— THE PROBLEM —
Start at the line with "Scholarships (81, 1415)" in the records below, stop at the line with "Informático a domicilio (267, 502)", and return every line in that span exactly, the two end lines included.

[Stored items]
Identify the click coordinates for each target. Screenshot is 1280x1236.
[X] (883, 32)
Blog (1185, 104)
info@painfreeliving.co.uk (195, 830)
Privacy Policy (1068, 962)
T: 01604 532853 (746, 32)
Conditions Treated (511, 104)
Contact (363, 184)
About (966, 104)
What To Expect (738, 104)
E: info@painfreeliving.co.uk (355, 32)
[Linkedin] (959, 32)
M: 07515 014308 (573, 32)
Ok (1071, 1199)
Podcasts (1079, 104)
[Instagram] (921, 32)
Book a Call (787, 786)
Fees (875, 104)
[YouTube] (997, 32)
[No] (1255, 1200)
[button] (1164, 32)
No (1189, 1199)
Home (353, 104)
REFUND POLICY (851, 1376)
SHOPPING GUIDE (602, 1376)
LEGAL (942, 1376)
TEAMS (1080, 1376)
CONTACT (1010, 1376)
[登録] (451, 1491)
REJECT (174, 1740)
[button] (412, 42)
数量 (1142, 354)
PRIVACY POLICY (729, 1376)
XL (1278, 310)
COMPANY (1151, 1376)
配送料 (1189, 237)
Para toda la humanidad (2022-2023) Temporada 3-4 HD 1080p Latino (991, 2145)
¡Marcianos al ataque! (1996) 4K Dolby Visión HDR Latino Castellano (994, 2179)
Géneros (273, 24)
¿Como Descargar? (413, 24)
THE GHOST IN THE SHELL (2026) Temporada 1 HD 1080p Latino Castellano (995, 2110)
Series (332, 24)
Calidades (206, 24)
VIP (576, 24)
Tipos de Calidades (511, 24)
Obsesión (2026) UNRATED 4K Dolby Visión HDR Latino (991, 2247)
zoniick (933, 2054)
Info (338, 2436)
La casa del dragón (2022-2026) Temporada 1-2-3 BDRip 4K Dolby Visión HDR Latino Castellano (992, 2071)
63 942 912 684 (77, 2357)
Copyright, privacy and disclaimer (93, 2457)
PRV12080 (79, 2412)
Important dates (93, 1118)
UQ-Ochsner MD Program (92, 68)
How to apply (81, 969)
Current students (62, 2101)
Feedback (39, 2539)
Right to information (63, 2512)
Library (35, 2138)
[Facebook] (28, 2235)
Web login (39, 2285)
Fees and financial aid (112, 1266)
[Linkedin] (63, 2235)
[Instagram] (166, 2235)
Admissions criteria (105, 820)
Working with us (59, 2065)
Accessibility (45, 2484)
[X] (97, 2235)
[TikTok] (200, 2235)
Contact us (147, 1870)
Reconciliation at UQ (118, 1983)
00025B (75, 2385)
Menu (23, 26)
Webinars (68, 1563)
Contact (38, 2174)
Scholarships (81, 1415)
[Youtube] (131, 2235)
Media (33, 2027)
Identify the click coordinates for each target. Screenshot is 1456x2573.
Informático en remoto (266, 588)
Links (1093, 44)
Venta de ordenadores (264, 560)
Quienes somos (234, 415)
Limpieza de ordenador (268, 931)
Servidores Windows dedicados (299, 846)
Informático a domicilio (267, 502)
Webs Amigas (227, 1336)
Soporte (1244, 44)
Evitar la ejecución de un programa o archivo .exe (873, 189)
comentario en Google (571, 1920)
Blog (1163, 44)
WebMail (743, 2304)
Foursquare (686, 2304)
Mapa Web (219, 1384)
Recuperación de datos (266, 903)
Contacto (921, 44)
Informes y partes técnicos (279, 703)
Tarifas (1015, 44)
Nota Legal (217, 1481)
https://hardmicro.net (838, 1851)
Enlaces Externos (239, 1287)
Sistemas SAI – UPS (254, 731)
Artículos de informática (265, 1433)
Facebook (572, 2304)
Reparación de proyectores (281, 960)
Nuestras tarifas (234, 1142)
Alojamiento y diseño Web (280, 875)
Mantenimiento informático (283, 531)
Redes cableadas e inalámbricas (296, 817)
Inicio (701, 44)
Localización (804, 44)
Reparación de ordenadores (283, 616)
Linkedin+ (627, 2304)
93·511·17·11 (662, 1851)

— SOLVED PROBLEM —
Scholarships (81, 1415)
[Youtube] (131, 2235)
Media (33, 2027)
Identify the click coordinates for each target. Screenshot is 1456x2573.
Informático en remoto (266, 588)
Links (1093, 44)
Venta de ordenadores (264, 560)
Quienes somos (234, 415)
Limpieza de ordenador (268, 931)
Servidores Windows dedicados (299, 846)
Informático a domicilio (267, 502)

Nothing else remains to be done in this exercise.